While he talked to his mother, I got the first aid kit out from under the passenger seat, feeling triumphantly vindicated about all the teasing I've taken over the years for keeping a small suitcase stuffed with enough first aid supplies to stock a pharmacy aisle in my van. Under my husband's bemused gaze, I whipped out some anti-bacterial wipes, some triple antibiotic ointment plus lidocain and a box of stick-on bandages in a variety of sizes.

(I also had a couple of those instant cold packs, an ACE elastic, a bottle of Benadryl and a dosage cup, latex gloves, a tweezer, scissors, a roll of sterile gauze and some surgical tape, just in case you were wondering.)

I unwrapped the anti-bacterial wipes and handed them to the boy: he wiped the blood off his skinned knees and inner arm while I prepared the bandages with triple anti-biotic ointment smeared on them. He took the bandages from me and stuck them on, finishing up just as his mom, wild-eyed, pulled up behind our van.

My husband lifted the offending bicycle into the back of her SUV and she hugged her son, thanking us for stopping.

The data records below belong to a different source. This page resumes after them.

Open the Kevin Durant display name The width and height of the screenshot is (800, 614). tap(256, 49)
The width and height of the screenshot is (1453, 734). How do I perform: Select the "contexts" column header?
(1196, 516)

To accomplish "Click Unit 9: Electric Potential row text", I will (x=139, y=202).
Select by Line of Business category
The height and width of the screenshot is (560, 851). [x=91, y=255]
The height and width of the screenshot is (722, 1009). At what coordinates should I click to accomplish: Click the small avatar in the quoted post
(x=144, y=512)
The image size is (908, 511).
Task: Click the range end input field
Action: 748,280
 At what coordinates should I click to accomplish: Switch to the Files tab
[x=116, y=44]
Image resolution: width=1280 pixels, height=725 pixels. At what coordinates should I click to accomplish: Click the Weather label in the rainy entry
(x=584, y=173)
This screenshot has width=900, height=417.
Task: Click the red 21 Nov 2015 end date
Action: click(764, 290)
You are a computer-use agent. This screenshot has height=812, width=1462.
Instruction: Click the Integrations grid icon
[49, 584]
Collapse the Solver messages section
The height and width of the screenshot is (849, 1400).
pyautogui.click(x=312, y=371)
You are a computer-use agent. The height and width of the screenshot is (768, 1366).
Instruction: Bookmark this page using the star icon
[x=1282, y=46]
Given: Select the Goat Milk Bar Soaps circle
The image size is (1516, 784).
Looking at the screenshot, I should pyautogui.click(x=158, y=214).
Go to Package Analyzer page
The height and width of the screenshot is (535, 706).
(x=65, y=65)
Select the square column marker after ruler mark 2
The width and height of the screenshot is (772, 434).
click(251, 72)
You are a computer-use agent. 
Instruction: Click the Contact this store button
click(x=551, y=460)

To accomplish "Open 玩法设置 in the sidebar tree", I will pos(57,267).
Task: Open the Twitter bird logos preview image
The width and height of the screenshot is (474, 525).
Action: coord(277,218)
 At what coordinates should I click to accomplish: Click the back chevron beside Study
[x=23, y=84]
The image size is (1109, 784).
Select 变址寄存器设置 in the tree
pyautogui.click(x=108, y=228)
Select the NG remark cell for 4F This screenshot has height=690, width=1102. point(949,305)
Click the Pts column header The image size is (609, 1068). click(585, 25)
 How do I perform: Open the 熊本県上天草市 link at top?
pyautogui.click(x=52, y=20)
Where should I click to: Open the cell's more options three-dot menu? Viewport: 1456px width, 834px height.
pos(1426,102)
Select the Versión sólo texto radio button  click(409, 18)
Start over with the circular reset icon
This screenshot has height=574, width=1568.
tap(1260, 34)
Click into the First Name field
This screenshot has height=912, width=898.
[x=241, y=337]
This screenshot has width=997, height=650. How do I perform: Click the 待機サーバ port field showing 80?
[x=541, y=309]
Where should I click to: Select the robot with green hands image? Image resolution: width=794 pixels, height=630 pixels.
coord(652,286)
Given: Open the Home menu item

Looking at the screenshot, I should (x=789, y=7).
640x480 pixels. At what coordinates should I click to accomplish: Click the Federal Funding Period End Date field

He was still very shaky and winced as he stood up, clutching his right shoulder with his left hand and hobbling over to the truck, very obviously trying not to burst into tears.

Waving goodbye, I re-packed my little first aid suitcase, giving it a pleased pat on the lid.

"Gosh, it's a good thing you had that first aid kit," said Aisling respectfully.

"I know," I said smugly. "It's a good thing that kid had a cell phone."

"Mom," said Meelyn patiently, as if explaining something perfectly obvious to someone of dubious intelligence, "it is 2008. All kids have cell phones."

It was as if she was saying, "All kids have noses" or something.

Anyway, I need to go and restock my first aid kit tomorrow. I am very excited about this.